Slow Down, You Move Too Fast

Why reading is the perfect antidote to multitasking.

Slow Down, You Move Too Fast

As amazing as it is that print books survive and even flourish in this digital age, it is perhaps more amazing that reading — the ultimate leisure pursuit — endures amid the frenetic multitasking of our times.

People text while driving (they really do!), talk on the cellphone while paying for groceries, and do everything from mowing the lawn to walking the baby carriage with earbuds piping in the music that apparently is essential to life.

Yes, sometimes it’s an audiobook piping through those earbuds, but people mostly still read books by moving their eyes across the page or screen while they’re sitting still. Curling up with a good book in front of a fire is still the ideal non-activity for a cold winter day. Sitting there, doing nothing but transforming those words into daydreams in our head.

Reading is essentially a colossal waste of time, at least as measured by the standards that seem to matter these days: earnings, accomplishments, destinations visited, fitness — those things we can check off, accumulate, or otherwise brag about.

There are other leisure activities that are also a waste of time — watching movies, TV, or sports, for instance, though these are most often enjoyed in company. They are generally passive, mindless experiences that require little engagement.

Reading is a solo, unshared experience that is antithetical to multitasking. It is not, of course, a waste of time by the standards that it has classically been measured by; it entertains us with humor, moves us with cathartic emotion, whisks us away to faraway exotic places or times, broadens our horizons, informs us, enriches us.
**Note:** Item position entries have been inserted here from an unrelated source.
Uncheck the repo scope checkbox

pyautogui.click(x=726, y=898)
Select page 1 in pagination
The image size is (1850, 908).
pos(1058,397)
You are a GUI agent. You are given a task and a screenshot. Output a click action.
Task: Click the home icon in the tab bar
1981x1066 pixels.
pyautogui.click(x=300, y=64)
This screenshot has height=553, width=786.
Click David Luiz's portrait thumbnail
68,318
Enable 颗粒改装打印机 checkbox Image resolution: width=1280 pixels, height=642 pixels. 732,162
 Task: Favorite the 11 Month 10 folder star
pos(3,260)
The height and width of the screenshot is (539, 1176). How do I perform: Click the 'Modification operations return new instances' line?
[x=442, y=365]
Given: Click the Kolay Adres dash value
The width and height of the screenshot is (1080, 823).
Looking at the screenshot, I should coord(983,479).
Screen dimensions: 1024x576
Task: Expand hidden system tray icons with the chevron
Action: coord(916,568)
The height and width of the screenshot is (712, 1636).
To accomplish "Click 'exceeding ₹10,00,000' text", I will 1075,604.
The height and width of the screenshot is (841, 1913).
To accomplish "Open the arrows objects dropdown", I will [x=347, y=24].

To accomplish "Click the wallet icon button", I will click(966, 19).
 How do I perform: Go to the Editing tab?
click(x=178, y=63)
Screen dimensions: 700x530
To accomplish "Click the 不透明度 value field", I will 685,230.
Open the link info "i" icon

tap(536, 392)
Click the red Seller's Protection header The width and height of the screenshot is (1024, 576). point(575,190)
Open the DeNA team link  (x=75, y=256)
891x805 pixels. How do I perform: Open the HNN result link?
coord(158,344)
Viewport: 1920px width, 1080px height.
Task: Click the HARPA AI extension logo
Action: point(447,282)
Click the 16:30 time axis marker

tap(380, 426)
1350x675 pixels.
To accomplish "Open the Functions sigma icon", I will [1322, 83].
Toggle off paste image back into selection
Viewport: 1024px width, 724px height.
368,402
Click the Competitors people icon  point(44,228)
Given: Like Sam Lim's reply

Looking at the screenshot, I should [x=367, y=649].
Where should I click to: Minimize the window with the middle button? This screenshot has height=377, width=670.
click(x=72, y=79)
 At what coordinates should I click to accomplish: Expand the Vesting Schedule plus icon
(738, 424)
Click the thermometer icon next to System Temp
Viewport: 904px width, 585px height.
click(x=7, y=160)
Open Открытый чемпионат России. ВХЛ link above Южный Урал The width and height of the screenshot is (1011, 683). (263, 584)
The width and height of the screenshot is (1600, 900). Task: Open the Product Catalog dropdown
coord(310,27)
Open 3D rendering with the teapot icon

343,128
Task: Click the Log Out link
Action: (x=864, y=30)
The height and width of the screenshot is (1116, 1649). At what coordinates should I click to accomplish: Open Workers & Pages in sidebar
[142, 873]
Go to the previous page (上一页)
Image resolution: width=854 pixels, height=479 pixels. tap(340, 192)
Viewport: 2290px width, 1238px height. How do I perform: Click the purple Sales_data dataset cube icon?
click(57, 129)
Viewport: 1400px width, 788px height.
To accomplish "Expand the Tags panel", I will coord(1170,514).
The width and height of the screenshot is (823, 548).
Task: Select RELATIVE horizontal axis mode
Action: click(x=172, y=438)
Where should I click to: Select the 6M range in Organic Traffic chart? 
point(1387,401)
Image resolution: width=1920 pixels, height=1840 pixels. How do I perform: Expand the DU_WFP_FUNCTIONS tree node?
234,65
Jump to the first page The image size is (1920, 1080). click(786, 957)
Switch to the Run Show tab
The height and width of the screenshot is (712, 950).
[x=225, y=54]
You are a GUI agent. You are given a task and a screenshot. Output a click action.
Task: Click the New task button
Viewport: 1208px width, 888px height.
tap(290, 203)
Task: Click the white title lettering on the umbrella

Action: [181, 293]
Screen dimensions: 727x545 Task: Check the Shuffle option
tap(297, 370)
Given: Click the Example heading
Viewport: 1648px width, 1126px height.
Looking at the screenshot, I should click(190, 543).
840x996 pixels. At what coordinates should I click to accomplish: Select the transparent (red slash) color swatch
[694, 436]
This is true for both fiction and nonfiction. Fiction is imaginative, but not made up; it can inform us as much as nonfiction. I know a lot more about West African geography, for instance, after reading Robert Wilson’s noir thriller Instruments of Darkness and following his protagonist as he shuttles along the Gold Coast between Lomé, Cotonou, Accra, and Lagos solving his mystery.

John Taliaferro’s biography of John Hay, All the Great Prizes, meanwhile, gives me an insight into how to live. Hay, whose stupendous career stretched from working as Abraham Lincoln’s private secretary in the White House to serving as secretary of state under Teddy Roosevelt, nonetheless was an ace at leisure. He retreated periodically to a summer home in New Hampshire, writing to a friend, “We like the gentle squalor of it, the incredible idleness. There is absolutely nothing to do from morning till night.”

The demands of our hectic lives — real ones like working at a job that used to be performed by three people and self-imposed ones like finding the trendiest new restaurant for dinner — make it hard to appreciate this kind of idleness.

Carving out the time and energy for real leisure becomes a challenge in these circumstances. Reading, the quintessential leisure activity, can set the stage for the ultimate indulgence — really doing nothing with our thoughts but letting them bounce around in our heads. Walking without music or purpose, sitting on the porch or staring out the window, vegging out without the blare of a TV or stereo.

There is talk these days of “mindful living,” connecting to the present moment without racing ahead, iPhone in hand, keeping to an agenda. Reading can help. It is a brake on a fast world. If you can find time to read, you will slow down. Read more, do less.

Darrell Delamaide, a Washington, DC-based journalist and writer, is author of the historical thriller The Grand Mirage, set in 1910 in the Middle East.